Generation Priebus raises old demons of Republican Party’s past

Chairman of the Republican National Committee Reince Priebus flashes a thumbs up
Chairman of the Republican National Committee Reince Priebus flashes a thumbs up
AP Photo/J. Scott Applewhite

Why do the Republicans of tomorrow seem so much like the Republicans of yesteryear?

Sen. Ted Cruz, R-TX, provoked comparisons to Joseph McCarthy for his attacks on Chuck Hagel during the current defense secretary’s rancorous confirmation process. Yet, on Monday, the chairman of the Republican National Committee, Reince Priebus, said that Cruz and other freshman Republican lawmakers like Senator Rand Paul of Kentucky represent “the future of our party.”

His praise arrived just a few days after Sen.
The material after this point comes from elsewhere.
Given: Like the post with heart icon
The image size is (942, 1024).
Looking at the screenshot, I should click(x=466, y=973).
Paul led a headline-grabbing filibuster against John Brennan’s nomination to run the CIA. Priebus, with a certain youthful enthusiasm, called the filibuster “completely awesome.” Other Republicans, however, were less impressed and, like critics of Sen. Cruz, they reached back in time to make their case. Sen. John McCain, R-AZ, accused Sens. Rand and Cruz of “isolationism,” a formerly popular doctrine of non-intervention in world affairs that counted millions of followers in both parties until the Japanese surprise attack on Pearl Harbor in 1941. Isolationism was largely discredited after the United States entered World War II that same year, as were prominent public figures like aviator Charles Lindbergh. It was exactly in this tradition that  Sen. McCain tried to place Sens. Rand and Cruz when he observed that:

There has been a debate in our party for years and years about whether we should withdraw to fortress America or not… We are for a strong America and we believe that’s the best way to prevent war rather than a weakened military, which many of my colleagues now support who are the isolationists, which goes all the way back to post-World War I.
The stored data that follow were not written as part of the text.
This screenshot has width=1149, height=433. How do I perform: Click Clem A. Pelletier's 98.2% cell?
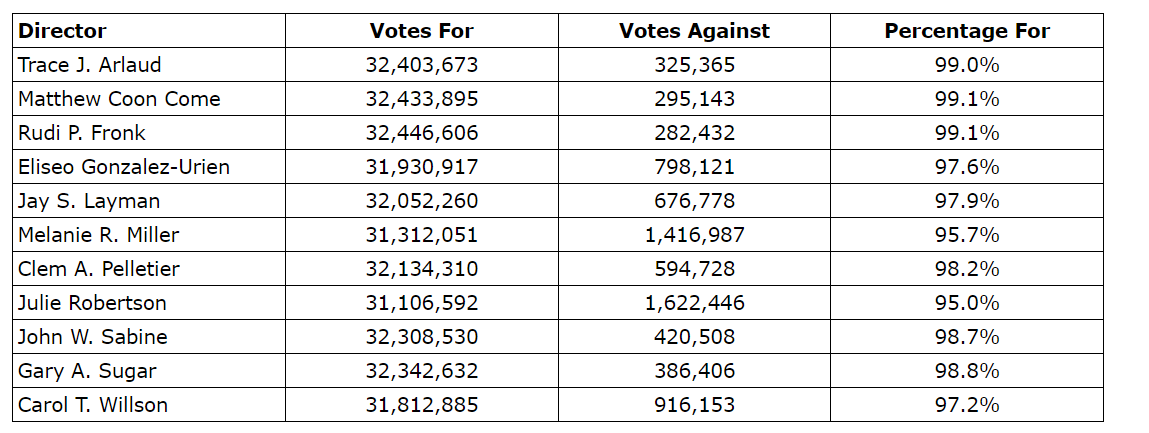pyautogui.click(x=967, y=269)
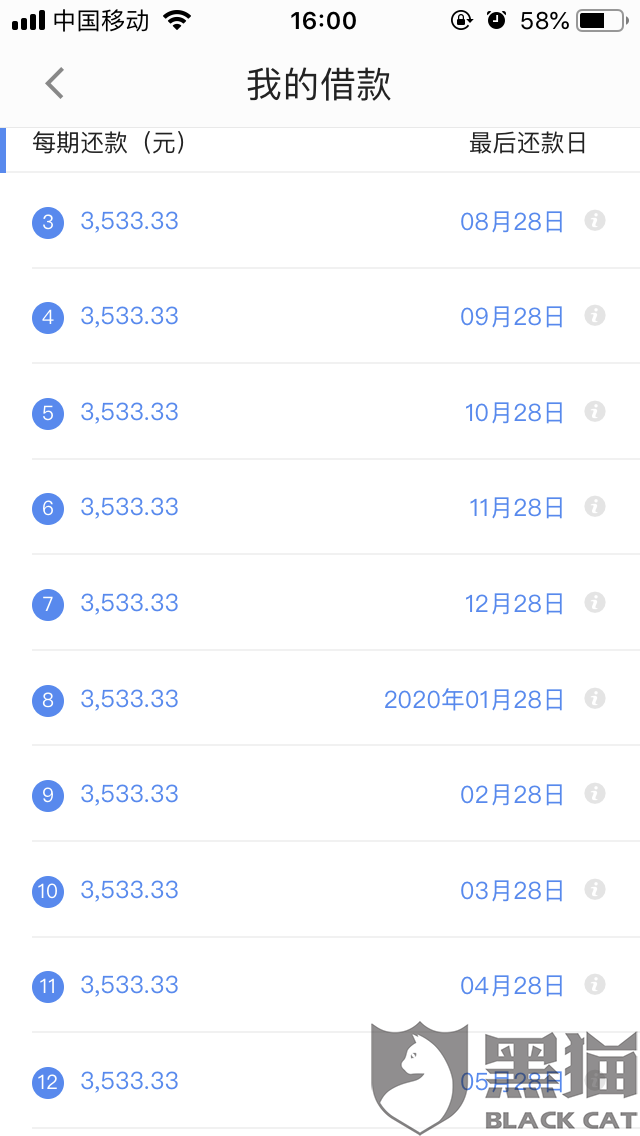Tap info icon beside 10月28日
This screenshot has width=640, height=1136.
click(x=595, y=411)
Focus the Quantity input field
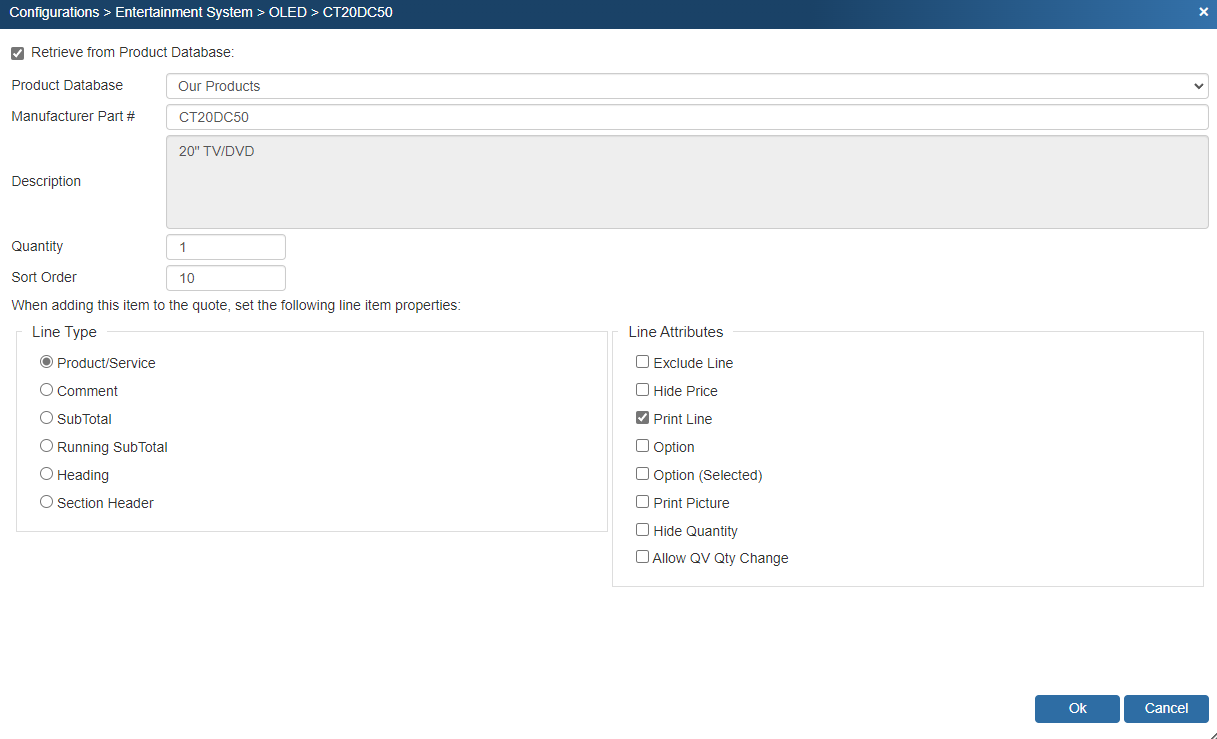Screen dimensions: 1217x739 226,247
And here we arrive at the same problem Republicans have had to confront over and over again. Every time they try to move into the future, they end up beating ceaselessly into the past. What does it say about a party’s ability to innovate when its latest high-concept budget plan is the same one it has used for the last three years in a row? Or that it also embraces an Ahab-like quest to overturn the Obama health care law that the Supreme Court upheld? We may get better answers to these questions on March 18 when Priebus will reveal his findings from a review of the 2012 elections to reporters at the National Press Club in Washington.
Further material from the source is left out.